Interrogato Calisto Bardellino, nessuna parola davanti al giudice

Uno dei due fratelli arrestati durante l'operazione "Golfo" che ha messo in ginocchio il clan camorristico attivo nel Sud Pontino si è avvalso della facoltà di non rispondere

Al via gli interrogatori in rogatoria degli 8 uomini finiti in manette alle prime luci dell’alba di giovedì 25 novembre nell’ambito dell’operazione “Golfo”, che ha messo in ginocchio il clan Bardellino. Il gurppo per mano dei Casalesi controllava e gestiva le attività criminali della camorra nel sud Pontino, attivo soprattutto nel racket delle estorsioni, a danno, in particolar modo di commercianti e imprenditori. Per loro l’accusa è di associazione a delinquere di stampo mafioso.

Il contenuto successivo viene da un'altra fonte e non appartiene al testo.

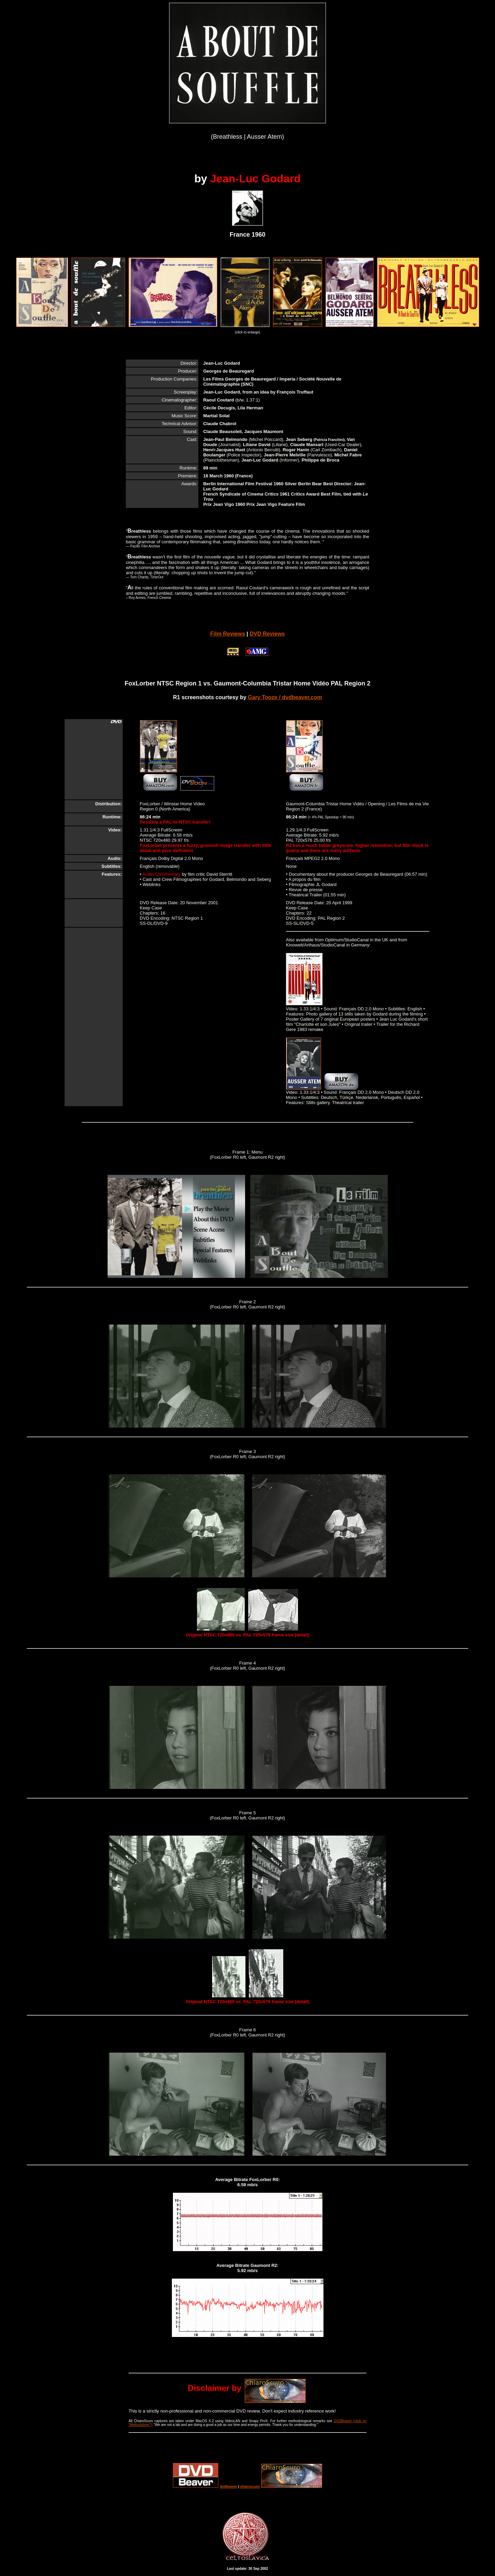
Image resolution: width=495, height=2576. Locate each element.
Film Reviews (227, 634)
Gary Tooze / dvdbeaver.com (285, 697)
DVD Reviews (267, 634)
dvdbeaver (228, 2486)
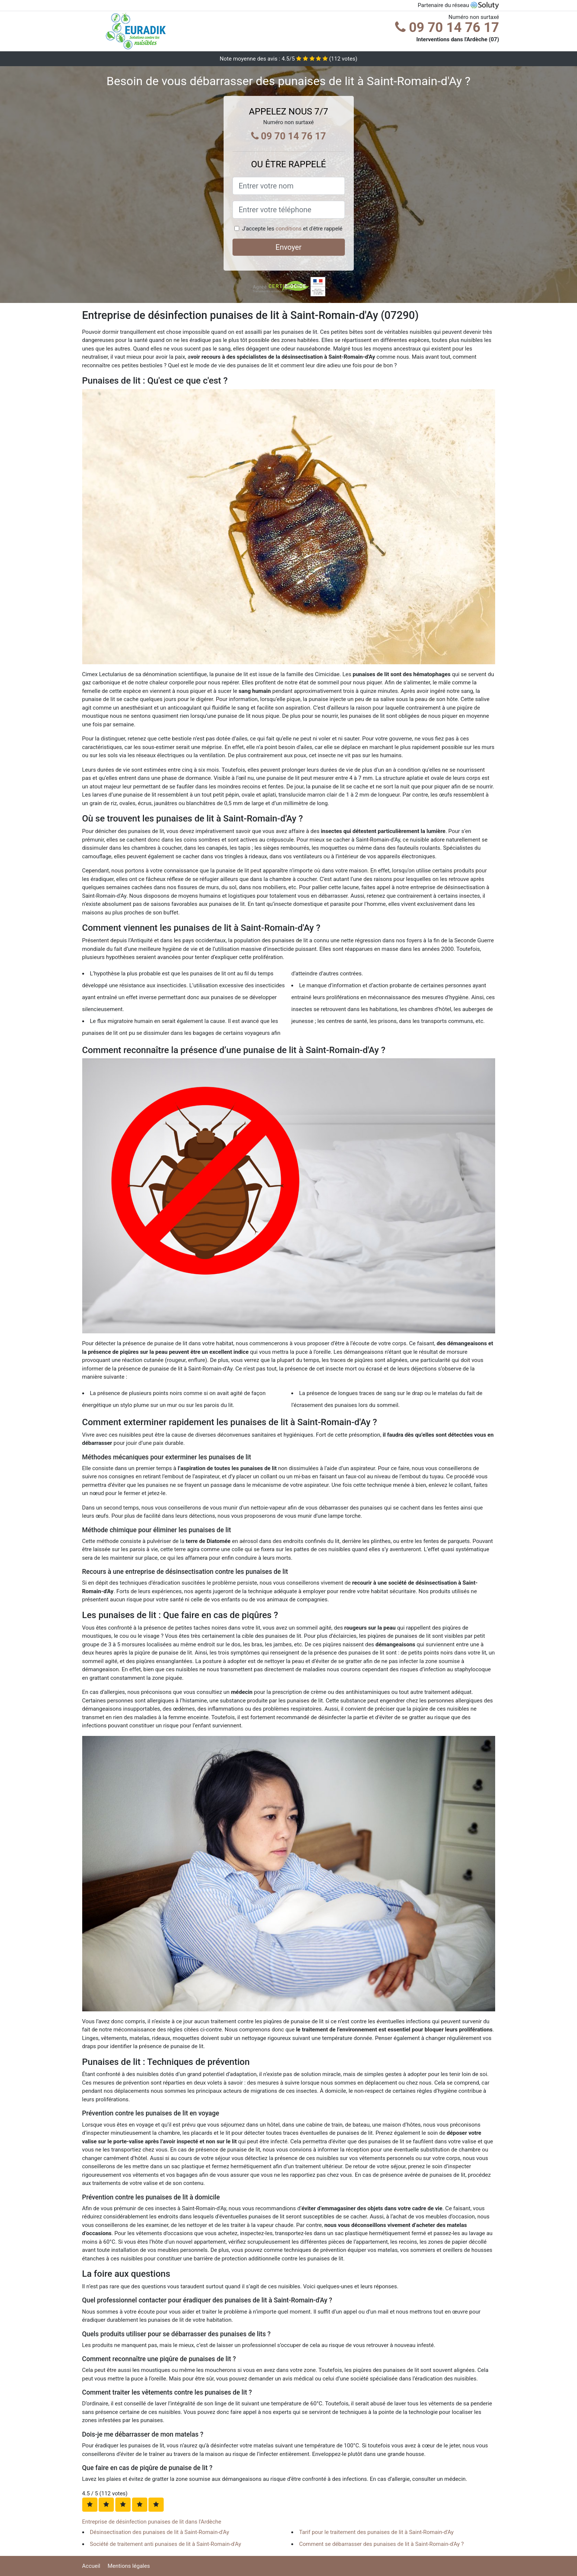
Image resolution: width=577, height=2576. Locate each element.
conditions (289, 228)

Il primo a comparire davanti al giudice , ieri a Roma, è stato Calisto Bardellino, considerato un dei capi dell’organizzazione criminale, il quale però si è avvalso della facoltà di non rispondere, non pronunciando così nessuna parola durante il colloquio in carcere.

Gli interrogatori riprenderanno lunedì; a parlare questa volta saranno il fratello di Calisto, Angelo Bardellino, seguito da tutti gli altri arrestati i fratelli Raffaele e Pasquale Carbone, Giuseppe Tonziello, Carmine Iovine e Marcantonio Abate.